Most of you are probably familiar with the obstacles preventing the construction of an Earth-based space elevator anytime soon. Space entrepreneur Michael Laine was among those striving to make it happen via his company LiftPort in the early 2000s, though those efforts ultimately failed.
Nonetheless, LiftPort was back at it last summer, attacking the problem from a different direction. They ran a high-profile and wildly successful Kickstarter campaign to fund their first steps toward building a lunar elevator, which turns out to be a lot easier. In fact, the projected final costs would only be $800 million. All things considered, this strikes us as a good bargain, especially when compared to, say, the breathtaking price of expanding rail capacity under the Hudson River.

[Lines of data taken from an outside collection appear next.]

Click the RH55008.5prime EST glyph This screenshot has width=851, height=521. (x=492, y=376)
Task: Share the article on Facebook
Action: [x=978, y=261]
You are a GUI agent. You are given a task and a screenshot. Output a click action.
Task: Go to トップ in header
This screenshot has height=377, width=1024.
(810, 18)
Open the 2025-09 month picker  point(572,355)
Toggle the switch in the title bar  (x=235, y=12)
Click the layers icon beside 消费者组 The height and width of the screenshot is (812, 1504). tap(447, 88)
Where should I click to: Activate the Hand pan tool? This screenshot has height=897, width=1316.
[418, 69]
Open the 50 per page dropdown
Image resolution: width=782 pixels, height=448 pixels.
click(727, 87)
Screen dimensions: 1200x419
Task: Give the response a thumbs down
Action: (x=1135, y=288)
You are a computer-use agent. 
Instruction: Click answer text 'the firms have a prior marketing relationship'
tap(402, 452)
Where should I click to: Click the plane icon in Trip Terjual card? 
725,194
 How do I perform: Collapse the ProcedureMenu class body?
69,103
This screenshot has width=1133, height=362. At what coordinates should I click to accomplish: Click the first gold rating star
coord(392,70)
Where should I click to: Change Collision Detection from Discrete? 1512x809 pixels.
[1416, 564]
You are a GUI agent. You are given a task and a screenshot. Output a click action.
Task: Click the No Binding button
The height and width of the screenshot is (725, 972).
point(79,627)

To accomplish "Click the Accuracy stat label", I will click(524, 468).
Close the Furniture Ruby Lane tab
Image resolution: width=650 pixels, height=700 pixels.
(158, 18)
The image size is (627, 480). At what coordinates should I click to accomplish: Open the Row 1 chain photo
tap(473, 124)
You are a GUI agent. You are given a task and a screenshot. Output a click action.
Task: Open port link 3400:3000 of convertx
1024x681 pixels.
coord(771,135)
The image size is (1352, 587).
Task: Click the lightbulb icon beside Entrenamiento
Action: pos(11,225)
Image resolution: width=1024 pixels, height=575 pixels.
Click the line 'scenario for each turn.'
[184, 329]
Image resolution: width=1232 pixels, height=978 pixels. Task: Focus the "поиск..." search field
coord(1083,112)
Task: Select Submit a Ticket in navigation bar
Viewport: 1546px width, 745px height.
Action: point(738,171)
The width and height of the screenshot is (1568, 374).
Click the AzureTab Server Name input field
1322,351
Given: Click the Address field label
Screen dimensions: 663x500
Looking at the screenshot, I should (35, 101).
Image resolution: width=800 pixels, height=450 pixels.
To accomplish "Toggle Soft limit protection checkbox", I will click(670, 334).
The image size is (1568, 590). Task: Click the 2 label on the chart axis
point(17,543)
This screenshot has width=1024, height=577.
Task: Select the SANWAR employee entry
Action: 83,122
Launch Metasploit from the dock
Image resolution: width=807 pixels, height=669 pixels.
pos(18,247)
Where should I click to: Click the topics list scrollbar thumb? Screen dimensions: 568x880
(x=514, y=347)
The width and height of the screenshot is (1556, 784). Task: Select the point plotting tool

We're reminded here of one of our favorite passages from the script for ELE↓↑TOR:
ELIJAH OTIS [gasping and coughing horribly]: They spanned the continent with rail--but still they encountered the water. We might populate the seas in vast submersibles--and despair nonetheless when we reach the ocean floor. But the cosmos: the cosmos is infinite--and it is on that firmament we must inscribe our impossible destiny. Ever upward, ever outward--we approach the boundary of some as yet unimagined asymptote. All this was foretold to me twenty years ago--in Oswego, New York, by an ancient Mohegan witch-woman.